Lou Mills: I I saw it in B. Dalton
Chris Hart: Can someone tell me how to break into the revenge of the patriarch cd game color coded cable trap if one has lost the book... I wish I had joined this conference earlier. My first, and I am a fan of all of Larrys work.
Nan: My Mac card died - no money!
A. Wei: As far as I remember, you really do need the book. Let me see if I can find it.
RICHARD A. RASMUSSEN: where are you at Nan?
Nan: Pennsylvania, with a Watch Parrot (Dolci the Nanday Conure) on my shoulder.
Leon Franklin: I guess I'll go to Barnes and Noble tomorrow...I have no patience!
Dana Hague: Me too.....
RICHARD A. RASMUSSEN: Florida, but i have a Barnes&Noble down the street. I'll be there at lunch tomorrow!
Leon Franklin: Anyone care to divulge his or her favorite Niven story?
John Gwinner/VisNet, In: Tough one ...
Leon Franklin: I think mine is Footfall.. tough decision though~!
John Gwinner/VisNet, In: probably Protector
WizOp Wilma: The cover of Ringworld Throne is really neat! It was done by Barclay Shaw if the name means anything to anyone.
RICHARD A. RASMUSSEN: The Ringworld books
Nan: Easy - The Coldest Place - first one I ever read.

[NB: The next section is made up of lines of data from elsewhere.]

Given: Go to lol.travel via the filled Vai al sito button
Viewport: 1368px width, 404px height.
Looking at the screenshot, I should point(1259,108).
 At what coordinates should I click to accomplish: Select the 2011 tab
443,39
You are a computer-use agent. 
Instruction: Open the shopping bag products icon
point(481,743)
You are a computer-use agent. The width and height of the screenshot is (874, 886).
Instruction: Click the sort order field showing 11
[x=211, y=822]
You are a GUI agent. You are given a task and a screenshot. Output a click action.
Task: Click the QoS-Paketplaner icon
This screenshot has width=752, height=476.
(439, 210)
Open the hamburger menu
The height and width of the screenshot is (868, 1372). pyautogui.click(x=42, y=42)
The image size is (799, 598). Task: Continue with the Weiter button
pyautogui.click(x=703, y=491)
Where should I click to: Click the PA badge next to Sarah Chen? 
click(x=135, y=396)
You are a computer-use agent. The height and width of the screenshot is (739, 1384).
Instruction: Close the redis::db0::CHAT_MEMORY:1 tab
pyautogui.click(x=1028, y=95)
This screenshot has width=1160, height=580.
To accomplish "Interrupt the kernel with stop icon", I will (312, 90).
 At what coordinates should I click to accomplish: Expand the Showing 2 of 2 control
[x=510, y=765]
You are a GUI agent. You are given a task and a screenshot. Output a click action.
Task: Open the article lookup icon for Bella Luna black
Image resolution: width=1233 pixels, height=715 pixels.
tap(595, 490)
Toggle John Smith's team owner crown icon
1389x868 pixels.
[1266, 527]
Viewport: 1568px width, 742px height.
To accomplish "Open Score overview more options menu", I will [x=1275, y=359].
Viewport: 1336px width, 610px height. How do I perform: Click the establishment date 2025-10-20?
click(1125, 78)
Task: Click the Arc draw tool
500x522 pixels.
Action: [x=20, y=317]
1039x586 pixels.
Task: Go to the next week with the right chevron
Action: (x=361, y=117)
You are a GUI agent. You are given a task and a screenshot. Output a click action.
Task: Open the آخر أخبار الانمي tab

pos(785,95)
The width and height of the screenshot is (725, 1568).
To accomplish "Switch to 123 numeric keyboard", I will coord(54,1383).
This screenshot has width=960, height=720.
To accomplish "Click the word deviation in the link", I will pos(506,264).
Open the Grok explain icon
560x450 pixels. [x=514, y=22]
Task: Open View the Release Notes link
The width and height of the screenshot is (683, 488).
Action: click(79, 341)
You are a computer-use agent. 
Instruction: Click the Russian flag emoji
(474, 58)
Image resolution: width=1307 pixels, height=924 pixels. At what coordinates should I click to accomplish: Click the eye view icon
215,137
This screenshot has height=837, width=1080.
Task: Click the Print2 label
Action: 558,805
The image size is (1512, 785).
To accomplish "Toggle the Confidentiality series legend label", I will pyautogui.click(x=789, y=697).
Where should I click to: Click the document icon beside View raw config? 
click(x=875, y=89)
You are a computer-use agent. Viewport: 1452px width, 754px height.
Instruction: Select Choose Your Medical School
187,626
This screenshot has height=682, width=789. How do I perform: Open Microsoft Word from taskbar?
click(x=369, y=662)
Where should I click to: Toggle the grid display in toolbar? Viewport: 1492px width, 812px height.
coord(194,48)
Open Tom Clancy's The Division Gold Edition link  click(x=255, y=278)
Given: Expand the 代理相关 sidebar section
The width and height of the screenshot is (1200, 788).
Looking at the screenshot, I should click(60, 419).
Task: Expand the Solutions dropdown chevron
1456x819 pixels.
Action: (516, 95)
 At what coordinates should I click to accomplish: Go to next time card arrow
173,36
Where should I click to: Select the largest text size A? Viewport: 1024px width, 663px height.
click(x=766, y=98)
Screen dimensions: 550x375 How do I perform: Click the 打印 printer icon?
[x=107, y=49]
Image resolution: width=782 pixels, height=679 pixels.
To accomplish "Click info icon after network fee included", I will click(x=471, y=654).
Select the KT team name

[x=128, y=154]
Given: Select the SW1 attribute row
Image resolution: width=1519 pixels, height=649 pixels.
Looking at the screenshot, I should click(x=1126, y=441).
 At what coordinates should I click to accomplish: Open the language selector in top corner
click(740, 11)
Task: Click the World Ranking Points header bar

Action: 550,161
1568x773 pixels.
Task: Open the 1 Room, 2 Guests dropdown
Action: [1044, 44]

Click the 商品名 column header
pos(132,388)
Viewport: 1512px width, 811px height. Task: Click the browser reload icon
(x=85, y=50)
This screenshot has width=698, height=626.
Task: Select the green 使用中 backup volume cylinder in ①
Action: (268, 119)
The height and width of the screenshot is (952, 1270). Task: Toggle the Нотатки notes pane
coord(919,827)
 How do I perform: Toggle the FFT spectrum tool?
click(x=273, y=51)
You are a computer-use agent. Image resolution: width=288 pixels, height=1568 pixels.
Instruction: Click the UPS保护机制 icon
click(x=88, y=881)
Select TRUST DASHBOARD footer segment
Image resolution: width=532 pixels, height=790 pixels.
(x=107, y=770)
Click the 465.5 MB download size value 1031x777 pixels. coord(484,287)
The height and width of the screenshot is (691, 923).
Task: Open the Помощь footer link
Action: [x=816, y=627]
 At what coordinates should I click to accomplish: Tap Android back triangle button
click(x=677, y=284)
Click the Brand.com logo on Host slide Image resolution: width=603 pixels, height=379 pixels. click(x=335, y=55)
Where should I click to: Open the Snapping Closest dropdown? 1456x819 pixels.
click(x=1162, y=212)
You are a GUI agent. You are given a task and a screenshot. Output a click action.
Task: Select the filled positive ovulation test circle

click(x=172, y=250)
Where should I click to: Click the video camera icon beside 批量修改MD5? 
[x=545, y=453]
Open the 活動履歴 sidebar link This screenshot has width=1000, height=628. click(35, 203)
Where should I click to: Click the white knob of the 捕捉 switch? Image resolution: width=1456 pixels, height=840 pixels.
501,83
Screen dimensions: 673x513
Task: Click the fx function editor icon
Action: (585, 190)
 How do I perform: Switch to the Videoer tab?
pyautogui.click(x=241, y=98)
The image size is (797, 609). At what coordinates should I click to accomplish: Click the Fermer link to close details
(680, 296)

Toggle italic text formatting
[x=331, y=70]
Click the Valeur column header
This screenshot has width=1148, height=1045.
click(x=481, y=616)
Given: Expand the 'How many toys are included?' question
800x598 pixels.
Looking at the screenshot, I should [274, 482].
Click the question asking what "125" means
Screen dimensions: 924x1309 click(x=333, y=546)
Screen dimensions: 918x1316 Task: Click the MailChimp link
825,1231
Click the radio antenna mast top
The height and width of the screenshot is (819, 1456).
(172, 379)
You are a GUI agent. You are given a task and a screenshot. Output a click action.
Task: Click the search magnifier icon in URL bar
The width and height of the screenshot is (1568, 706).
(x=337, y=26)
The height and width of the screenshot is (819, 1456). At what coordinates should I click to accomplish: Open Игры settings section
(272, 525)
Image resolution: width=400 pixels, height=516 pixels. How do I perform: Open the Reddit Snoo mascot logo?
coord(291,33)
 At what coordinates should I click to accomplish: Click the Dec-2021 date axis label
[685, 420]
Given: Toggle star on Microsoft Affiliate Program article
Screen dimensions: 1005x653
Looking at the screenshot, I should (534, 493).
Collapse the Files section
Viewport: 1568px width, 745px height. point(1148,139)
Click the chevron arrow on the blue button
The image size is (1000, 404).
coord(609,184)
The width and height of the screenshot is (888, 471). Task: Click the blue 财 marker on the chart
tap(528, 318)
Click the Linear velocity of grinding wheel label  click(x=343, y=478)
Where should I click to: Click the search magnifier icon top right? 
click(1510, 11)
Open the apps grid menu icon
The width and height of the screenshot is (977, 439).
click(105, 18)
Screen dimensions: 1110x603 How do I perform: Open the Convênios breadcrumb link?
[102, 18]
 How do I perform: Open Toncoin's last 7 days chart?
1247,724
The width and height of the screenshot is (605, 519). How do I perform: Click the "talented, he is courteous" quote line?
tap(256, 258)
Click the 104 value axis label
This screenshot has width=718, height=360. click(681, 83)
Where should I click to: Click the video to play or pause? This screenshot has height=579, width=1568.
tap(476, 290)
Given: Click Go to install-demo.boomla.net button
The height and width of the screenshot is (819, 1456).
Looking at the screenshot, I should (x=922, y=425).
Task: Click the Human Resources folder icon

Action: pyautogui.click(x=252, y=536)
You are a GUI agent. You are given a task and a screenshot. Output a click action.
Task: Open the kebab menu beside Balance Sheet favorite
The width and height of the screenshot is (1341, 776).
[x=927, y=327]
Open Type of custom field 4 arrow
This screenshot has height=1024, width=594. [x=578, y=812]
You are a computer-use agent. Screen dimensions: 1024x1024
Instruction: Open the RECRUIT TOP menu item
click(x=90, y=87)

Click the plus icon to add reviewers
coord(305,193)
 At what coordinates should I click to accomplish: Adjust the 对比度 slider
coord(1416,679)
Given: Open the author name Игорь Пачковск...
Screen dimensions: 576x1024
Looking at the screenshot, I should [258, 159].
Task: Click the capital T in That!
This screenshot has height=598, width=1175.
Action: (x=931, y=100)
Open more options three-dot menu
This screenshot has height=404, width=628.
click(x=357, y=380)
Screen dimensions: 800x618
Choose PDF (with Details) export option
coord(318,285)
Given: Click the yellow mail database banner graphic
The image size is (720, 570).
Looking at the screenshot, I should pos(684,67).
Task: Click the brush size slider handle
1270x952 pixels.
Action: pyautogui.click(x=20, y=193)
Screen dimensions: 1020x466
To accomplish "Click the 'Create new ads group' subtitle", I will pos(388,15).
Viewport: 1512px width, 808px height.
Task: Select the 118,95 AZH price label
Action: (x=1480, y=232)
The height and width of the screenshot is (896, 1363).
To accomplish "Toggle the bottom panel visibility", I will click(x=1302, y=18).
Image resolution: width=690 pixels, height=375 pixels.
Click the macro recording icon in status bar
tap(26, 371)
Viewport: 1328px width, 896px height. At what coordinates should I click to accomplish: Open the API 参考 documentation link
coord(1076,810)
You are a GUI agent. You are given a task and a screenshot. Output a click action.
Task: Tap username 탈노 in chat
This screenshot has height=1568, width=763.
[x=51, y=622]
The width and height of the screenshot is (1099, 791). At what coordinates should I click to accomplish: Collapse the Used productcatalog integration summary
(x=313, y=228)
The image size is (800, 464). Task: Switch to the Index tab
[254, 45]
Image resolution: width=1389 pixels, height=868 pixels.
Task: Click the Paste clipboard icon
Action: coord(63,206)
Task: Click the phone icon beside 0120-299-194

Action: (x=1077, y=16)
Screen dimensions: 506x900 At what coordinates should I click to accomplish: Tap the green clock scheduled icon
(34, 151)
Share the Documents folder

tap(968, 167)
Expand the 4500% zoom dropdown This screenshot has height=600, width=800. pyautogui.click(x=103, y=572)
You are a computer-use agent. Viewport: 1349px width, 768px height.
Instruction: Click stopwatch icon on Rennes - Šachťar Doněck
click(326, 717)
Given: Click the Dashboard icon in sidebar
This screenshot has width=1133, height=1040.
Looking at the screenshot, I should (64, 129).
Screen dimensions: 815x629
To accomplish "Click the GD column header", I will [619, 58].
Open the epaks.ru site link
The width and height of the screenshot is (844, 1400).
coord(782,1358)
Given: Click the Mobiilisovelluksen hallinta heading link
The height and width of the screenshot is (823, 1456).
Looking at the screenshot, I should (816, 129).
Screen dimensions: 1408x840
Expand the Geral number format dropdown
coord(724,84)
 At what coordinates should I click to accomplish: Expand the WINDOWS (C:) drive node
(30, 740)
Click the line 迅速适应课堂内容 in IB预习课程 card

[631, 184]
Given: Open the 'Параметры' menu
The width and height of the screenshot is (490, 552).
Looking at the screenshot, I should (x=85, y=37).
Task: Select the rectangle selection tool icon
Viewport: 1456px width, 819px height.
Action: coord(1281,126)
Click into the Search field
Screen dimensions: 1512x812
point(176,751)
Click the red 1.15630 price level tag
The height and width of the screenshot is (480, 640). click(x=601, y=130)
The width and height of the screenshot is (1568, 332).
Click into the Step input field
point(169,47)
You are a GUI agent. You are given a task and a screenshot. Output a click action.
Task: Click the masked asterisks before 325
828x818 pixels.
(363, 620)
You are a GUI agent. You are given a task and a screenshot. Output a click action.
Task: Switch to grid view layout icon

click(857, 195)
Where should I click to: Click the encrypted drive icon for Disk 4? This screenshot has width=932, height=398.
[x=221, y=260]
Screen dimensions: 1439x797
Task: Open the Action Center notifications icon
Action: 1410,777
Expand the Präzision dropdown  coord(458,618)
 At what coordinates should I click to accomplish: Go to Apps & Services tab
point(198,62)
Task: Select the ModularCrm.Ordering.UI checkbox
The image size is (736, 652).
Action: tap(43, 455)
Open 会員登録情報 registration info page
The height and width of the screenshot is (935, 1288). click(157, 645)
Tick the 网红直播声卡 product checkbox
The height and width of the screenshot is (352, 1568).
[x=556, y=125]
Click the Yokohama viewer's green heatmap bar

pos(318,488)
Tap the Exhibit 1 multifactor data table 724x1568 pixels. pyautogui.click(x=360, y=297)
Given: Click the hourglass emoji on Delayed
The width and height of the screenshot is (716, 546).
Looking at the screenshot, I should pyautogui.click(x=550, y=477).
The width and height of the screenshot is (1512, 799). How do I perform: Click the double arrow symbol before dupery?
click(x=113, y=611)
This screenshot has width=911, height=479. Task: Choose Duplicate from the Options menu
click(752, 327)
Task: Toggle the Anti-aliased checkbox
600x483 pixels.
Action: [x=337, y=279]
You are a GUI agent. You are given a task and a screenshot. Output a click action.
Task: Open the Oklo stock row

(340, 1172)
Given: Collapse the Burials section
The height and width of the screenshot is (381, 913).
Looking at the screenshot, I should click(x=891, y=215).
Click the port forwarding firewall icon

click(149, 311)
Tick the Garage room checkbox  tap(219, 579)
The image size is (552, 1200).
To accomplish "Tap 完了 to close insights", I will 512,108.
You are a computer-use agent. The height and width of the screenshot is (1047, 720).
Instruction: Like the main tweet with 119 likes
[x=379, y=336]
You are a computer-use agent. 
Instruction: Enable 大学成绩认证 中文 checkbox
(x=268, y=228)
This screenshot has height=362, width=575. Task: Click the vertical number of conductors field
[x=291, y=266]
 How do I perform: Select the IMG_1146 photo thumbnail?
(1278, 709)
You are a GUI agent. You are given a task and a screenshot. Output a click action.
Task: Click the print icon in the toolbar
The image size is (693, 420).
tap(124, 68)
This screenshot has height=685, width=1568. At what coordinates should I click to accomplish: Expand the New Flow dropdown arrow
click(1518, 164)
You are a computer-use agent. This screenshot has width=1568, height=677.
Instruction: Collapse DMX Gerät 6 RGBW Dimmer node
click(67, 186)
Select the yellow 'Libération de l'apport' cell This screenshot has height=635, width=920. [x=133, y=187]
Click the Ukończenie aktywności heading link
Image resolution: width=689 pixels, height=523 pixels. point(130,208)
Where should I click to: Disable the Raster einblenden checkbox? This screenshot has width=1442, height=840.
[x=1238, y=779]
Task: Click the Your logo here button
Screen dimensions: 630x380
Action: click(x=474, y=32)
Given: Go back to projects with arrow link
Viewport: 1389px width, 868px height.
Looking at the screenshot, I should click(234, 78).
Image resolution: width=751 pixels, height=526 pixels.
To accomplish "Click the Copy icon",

Second would be A Gift From Earth
A. Wei: Chris Hart, the code changes every game, so you will probably need the book.
Olivier Fabian: a world out of time was good too
Leon Franklin: A world out of Time was excellent!
Dana Hague: Possibly the one with the line, "Admiral Heinlein doesn't allow the Russians to build rockets".....
RICHARD A. RASMUSSEN: I also liked that story about the Neutron Star and Beowolf S.
Nan: Brain infarct - which one was "A Wrld out of time"?
Leon Franklin: Hard to argue with any of these choices...Wish he could write them as fast as I read them!
Chris Hart: To A. Wei, Thanks, such is life, I like books better most of the time anyway.
RICHARD A. RASMUSSEN: I hope he writes more Known Space stuff
Leon Franklin: JB Corbell was frozen and awakened in the future.. to be drafted as a starship pilot!
Nan: Ok! Yeah, that was great!
RICHARD A. RASMUSSEN: i remember that, he didn't have much choice right?
Olivier Fabian: the computer got him
Nan: I also like _Descent of Anasazi_ although I don't know many who agree with me on that....
Leon Franklin: Nan.. he went to the galactic core and came back about 2 million years later (courtesy of relativity)
Olivier Fabian: he wanted 70.000 years 'only'
Leon Franklin: I thought Descent was good...I really didn't get the point of Achilles Choice.
RICHARD A. RASMUSSEN: Good night All, see you at the bookstore tomorrow....
Nan: Well, I gotta go! Been a long day....
Leon Franklin: So long Richard & Nan
WizOp Wilma: Night Nan! And thanks for coming!
Olivier Fabian: Bye everybody
Jerry Delvecchio: Bye all!
SysOp Adrienne C.: Nighters, everyone!
WizOp Wilma: I'm outta here too folks! Have a good week all and thanks for coming!